Initial Thought: Provider A is cheaper!
Deeper Analysis:
- Provider A: SATA SSD (500MB/s)
- Provider B: NVMe SSD (3500MB/s) - 7x faster
- Worth $2/mo extra? Absolutely
The Real Comparison:
Provider A: $5/mo ÷ 500MB/s = $0.01 per MB/s
Provider B: $7/mo ÷ 3500MB/s = $0.002 per MB/s
Provider B is actually 5x better value!Red Flags to Avoid
🚩 Major Red Flags (Walk Away)
1. “Unlimited Everything”
Red Flag Claim: “Unlimited RAM, CPU, Storage, Bandwidth!”

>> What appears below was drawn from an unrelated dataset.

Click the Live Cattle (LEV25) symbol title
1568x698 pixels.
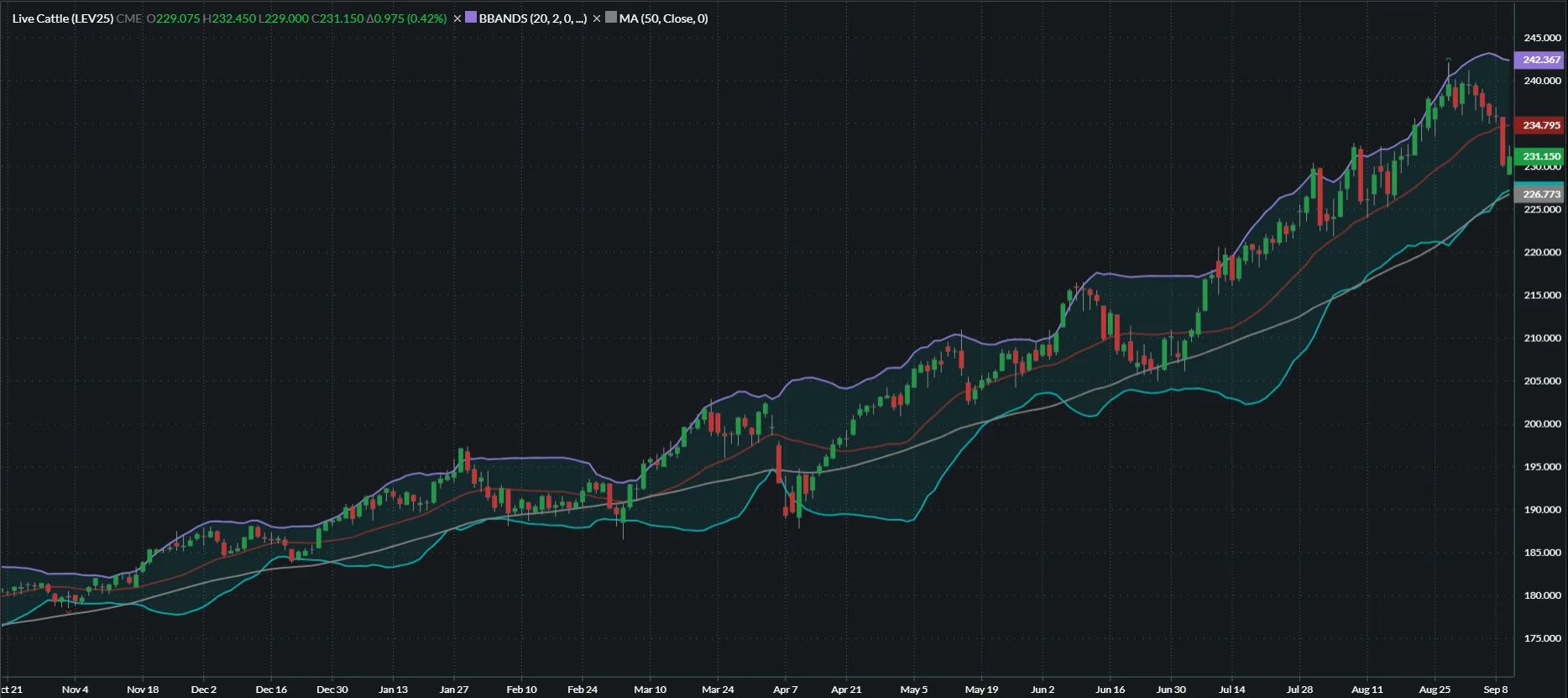coord(63,18)
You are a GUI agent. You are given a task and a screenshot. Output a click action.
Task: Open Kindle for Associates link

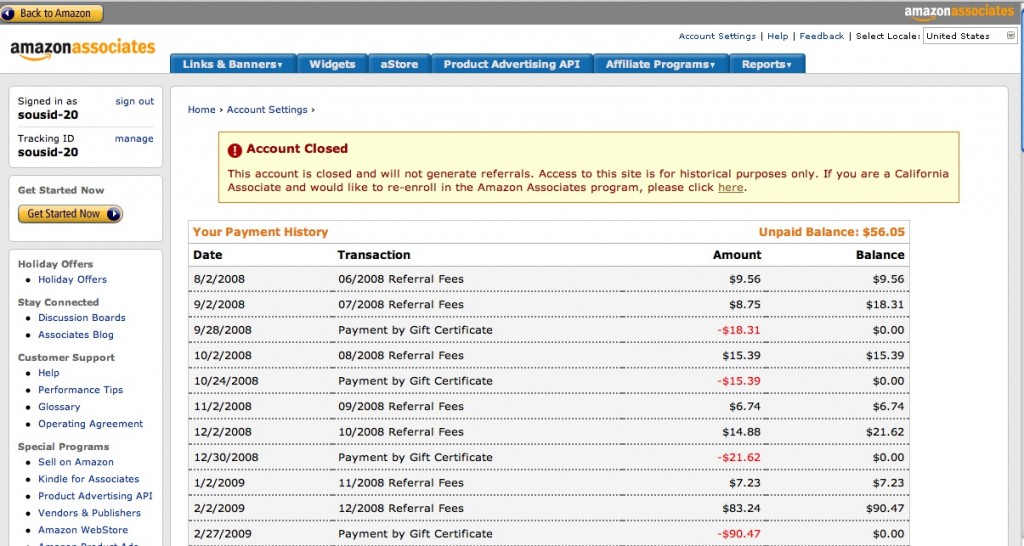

Reality: Nothing is unlimited. These hosts:
- Severely oversell servers
- Terminate accounts for “abuse” if you use resources
- Have “fair use” policies (hidden limits)
Truth: If it sounds too good to be true, it is.
2. No Hardware Specifications
Red Flag Example:
Plan: $3/mo
• Great Performance!
• High-Performance CPU
• Fast Storage
• Reliable NetworkWhat’s Missing: Everything specific!
Why It’s Bad:
- Hiding old/slow hardware
- Can’t verify what you’re getting
- Likely using budget equipment
What to Look For:
- Specific CPU model (e.g., “Ryzen 9 5950X”)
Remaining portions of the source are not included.